# SOURCE PASSAGE:

═══

Response: Because this ring has no end or beginning, it signifies the continuation of true love. As I place it on your finger, I give you all that I am and ever hope to be.





 

Religious Vows for the Ring Ceremony
Protestant
I give you this ring as a symbol of my love; and with all that I am and all that I have, I honor you, in the name of the Father, and of the Son, and of the Holy Spirit.

Episcopalian
(Name), I give you this ring as a symbol of my vow, and with all that I am and all that I have, I honor you, in the name of the Father, and of the Son, and of the Holy Spirit.

Jewish
Harey at mekuddeshet li b'taba'at zo k'dat Moshe v'Israel (which means, Behold, thou art consecrated unto me with this ring according to the law of Moses and of Israel).

Presbyterian
This ring I give you, in token and pledge of our constant faith and abiding love.

Roman Catholic
In the name of the Father, the Son, and the Holy Spirit, take and wear this ring as sign of my love and faithfulness.

Unitarian
With this ring, I wed you, and pledge you my love, now and forever.

═══

# PROVIDED DATA:
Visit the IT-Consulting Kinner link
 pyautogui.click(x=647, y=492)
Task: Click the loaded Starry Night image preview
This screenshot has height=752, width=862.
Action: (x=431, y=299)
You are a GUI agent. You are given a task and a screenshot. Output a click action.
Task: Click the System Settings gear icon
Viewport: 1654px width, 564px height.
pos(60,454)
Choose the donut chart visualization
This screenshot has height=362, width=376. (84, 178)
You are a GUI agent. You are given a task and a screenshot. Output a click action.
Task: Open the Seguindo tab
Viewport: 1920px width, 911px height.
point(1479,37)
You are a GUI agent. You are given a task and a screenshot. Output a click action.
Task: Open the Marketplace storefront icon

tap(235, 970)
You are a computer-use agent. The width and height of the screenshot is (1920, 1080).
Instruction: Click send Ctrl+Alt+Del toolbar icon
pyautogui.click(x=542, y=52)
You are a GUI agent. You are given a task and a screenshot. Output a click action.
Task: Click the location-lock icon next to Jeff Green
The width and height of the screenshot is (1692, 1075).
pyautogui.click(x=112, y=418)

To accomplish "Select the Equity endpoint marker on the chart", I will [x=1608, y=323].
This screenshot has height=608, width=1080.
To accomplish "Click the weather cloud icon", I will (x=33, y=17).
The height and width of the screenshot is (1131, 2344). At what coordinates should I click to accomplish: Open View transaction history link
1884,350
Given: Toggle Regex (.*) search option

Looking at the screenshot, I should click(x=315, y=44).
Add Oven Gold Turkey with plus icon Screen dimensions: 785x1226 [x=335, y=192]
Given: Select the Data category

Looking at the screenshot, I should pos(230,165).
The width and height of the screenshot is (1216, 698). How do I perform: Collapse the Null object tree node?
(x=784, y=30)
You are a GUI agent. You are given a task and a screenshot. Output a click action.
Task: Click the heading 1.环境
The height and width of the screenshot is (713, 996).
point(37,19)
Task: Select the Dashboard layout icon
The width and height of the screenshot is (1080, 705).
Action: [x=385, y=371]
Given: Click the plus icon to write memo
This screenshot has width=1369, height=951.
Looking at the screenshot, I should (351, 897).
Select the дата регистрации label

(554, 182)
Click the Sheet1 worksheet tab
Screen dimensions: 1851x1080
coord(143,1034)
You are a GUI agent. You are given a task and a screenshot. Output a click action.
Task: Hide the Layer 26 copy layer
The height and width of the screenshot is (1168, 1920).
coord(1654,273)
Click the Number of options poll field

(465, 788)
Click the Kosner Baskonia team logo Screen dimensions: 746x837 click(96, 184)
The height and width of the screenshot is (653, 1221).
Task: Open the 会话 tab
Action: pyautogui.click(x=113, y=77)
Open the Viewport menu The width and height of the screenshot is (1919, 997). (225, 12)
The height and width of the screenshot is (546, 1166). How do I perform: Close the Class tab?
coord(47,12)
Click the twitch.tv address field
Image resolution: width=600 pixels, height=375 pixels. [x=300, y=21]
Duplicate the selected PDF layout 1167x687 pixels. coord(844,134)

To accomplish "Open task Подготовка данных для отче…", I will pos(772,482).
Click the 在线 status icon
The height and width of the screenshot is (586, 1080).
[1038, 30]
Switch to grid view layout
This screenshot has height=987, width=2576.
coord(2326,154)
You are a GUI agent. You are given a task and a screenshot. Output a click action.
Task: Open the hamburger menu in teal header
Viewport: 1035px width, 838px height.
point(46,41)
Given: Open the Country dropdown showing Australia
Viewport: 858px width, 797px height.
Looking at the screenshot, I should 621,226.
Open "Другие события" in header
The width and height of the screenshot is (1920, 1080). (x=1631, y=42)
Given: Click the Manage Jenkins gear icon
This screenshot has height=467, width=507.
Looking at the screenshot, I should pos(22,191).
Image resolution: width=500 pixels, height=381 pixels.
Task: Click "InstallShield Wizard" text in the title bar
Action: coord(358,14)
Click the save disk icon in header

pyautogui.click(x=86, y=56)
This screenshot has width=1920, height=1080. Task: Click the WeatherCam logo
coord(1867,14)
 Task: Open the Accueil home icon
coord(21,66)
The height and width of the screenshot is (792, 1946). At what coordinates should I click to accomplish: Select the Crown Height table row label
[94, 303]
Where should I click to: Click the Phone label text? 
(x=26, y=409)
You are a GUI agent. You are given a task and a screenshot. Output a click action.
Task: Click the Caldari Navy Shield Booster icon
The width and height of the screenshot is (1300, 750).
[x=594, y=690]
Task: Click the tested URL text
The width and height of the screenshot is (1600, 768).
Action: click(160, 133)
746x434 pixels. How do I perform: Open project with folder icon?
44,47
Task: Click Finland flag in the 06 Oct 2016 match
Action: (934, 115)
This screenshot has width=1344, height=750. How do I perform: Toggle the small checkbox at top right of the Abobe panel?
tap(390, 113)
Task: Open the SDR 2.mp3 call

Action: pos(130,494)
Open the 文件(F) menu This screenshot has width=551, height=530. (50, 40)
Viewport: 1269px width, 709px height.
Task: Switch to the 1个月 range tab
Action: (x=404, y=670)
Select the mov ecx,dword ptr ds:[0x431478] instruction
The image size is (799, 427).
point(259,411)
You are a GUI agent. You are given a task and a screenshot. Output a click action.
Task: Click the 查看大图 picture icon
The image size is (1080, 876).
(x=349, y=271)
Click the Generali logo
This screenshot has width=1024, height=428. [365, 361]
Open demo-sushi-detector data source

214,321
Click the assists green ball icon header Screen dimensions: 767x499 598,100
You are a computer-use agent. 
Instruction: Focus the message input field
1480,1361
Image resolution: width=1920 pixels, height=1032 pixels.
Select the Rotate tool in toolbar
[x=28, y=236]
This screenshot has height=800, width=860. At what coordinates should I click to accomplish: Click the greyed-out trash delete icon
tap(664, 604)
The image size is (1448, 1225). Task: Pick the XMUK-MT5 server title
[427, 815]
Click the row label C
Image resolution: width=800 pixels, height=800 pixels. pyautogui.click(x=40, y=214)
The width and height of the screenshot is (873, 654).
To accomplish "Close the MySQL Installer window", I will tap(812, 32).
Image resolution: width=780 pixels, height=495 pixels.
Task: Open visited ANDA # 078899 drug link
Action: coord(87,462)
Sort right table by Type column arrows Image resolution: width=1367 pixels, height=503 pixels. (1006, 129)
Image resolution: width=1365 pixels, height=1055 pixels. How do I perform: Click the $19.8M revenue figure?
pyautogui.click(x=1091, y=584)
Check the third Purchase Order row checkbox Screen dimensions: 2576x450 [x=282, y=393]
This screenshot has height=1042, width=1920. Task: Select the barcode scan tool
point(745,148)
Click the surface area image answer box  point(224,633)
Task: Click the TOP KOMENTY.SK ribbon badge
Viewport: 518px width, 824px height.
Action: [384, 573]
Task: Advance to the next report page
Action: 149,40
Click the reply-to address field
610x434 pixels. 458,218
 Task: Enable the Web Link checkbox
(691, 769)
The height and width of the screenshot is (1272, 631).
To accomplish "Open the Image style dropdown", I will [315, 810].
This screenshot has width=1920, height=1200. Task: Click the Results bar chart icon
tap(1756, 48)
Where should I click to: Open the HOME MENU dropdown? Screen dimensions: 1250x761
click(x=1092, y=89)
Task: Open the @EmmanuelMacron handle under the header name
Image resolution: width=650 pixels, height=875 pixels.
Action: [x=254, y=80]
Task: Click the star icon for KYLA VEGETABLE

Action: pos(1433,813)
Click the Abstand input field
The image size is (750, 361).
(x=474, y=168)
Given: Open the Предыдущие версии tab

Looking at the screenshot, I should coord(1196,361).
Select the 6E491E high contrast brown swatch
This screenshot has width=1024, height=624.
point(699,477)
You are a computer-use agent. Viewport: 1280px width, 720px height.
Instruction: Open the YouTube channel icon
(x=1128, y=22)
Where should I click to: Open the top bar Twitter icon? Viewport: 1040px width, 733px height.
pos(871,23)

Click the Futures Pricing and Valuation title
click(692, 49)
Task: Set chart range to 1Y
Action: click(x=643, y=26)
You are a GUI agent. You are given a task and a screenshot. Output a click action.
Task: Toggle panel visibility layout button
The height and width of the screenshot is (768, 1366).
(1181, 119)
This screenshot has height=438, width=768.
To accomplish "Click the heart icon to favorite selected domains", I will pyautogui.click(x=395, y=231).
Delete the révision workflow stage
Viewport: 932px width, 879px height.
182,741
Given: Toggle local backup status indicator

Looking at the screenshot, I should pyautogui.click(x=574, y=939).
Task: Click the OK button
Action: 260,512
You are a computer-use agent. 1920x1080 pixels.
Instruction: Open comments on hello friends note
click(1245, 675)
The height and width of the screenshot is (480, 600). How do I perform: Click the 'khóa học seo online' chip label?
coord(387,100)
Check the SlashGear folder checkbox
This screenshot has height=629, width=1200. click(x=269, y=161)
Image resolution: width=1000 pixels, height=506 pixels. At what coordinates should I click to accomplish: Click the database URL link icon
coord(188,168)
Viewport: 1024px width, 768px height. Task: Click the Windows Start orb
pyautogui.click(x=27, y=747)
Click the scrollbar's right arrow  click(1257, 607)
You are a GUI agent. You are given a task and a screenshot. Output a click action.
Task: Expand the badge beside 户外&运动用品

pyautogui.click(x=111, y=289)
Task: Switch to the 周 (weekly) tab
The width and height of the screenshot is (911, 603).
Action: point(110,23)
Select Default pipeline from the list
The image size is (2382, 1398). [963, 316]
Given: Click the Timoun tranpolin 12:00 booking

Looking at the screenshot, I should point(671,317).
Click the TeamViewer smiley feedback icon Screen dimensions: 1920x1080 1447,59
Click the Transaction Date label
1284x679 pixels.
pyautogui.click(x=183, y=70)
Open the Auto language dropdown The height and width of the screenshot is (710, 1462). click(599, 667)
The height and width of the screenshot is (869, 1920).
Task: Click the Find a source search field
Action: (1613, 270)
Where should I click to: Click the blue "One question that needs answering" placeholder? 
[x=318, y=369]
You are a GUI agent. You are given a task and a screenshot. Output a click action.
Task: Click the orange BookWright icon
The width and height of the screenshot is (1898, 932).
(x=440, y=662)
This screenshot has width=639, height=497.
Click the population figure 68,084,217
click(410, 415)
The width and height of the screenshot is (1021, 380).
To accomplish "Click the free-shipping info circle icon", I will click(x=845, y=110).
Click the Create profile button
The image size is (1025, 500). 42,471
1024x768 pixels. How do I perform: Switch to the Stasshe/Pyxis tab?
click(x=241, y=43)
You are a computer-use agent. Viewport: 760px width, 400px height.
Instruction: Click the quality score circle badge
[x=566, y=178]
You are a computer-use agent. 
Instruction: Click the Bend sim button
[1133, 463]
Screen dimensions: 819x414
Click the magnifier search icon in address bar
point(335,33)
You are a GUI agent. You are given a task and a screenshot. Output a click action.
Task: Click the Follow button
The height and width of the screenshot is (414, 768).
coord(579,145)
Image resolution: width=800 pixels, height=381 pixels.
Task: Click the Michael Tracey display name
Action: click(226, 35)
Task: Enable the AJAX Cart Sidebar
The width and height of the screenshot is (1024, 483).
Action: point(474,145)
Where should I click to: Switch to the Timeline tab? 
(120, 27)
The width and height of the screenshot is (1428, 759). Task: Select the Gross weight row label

═══

# DIRECTIONS:
Could you carry on the ring ceremony vows text from its last line, the Unitarian vow, adding more in the same style?

# OUTPUT OF THE EXERCISE:
Lutheran
I give you this ring as a sign of my love and faithfulness. Receive this ring as a token of wedded love and faith.

Methodist
I give you this ring as a sign of my vow, and with all that I am, and all that I have; I honor you in the name of the Father, and of the Son, and of the Holy Spirit. Amen.

Baptist
With this ring I thee wed, and all my worldly goods I thee endow. In sickness and in health, in poverty or in wealth, till death do us part.

Quaker
No traditional exchange of rings

Muslim
Rings are traditionally exchanged during the mangni, a betrothal ceremony, but not during the wedding itself.

Hindu
Traditions vary, particularly within different regions of India. Most Hindus exchange a necklace


called a thaali or thirumangalyam in Southern India or called a mangalsutra in Northern India. You might say: "Praying the Almighty that I be blessed with a long life, I tie this knot around your neck. Oh! Sowbhagyavati, may Providence bestow on you a fulfilling life of a 'Sumangali' for a hundred years to come!"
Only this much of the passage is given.